[Stored data entries]
- - - - -

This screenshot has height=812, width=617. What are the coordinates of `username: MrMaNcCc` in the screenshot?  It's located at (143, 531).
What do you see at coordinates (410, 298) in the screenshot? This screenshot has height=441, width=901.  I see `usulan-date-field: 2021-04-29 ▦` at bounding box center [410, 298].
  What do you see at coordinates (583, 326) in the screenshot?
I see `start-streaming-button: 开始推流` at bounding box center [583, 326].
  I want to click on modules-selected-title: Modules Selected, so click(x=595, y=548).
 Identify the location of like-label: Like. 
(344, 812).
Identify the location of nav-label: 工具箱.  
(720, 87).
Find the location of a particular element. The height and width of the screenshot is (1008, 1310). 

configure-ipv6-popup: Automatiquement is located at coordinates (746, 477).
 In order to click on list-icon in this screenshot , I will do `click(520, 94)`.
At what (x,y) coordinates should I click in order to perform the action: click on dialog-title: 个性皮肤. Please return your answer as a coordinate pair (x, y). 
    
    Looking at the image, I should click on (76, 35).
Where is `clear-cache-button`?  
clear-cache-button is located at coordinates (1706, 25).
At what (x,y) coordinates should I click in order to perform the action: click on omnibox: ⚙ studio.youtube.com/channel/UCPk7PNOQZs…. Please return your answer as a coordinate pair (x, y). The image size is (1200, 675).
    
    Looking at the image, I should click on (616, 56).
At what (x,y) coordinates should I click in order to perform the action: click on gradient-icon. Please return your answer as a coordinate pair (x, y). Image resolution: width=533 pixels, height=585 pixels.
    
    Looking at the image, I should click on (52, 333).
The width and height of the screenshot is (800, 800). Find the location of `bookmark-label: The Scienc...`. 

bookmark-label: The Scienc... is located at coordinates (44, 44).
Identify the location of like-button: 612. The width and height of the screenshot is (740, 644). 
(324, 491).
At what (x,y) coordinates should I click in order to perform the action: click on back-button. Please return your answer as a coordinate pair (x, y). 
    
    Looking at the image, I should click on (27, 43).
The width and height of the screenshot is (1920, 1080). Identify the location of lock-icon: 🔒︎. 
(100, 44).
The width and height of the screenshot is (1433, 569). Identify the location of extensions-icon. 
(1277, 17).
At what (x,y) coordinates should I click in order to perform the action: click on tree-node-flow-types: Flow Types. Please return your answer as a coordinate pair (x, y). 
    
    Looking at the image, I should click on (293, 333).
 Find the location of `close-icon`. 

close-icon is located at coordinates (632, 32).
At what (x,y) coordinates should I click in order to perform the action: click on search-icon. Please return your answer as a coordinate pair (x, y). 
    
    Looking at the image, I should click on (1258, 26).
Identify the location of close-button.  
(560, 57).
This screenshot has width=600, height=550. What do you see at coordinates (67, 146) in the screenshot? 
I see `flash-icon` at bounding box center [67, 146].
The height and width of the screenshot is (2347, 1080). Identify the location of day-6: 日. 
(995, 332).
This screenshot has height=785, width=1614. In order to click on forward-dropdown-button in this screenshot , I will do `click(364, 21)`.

- - - - -

## [What you will do]
Reproduce verbatim everything in the records from the line containing "click on search-icon." down to the end of the records.

## [Exercise output]
At what (x,y) coordinates should I click in order to perform the action: click on search-icon. Please return your answer as a coordinate pair (x, y). 
    
    Looking at the image, I should click on (1258, 26).
Identify the location of close-button.  
(560, 57).
This screenshot has width=600, height=550. What do you see at coordinates (67, 146) in the screenshot? 
I see `flash-icon` at bounding box center [67, 146].
The height and width of the screenshot is (2347, 1080). Identify the location of day-6: 日. 
(995, 332).
This screenshot has height=785, width=1614. In order to click on forward-dropdown-button in this screenshot , I will do `click(364, 21)`.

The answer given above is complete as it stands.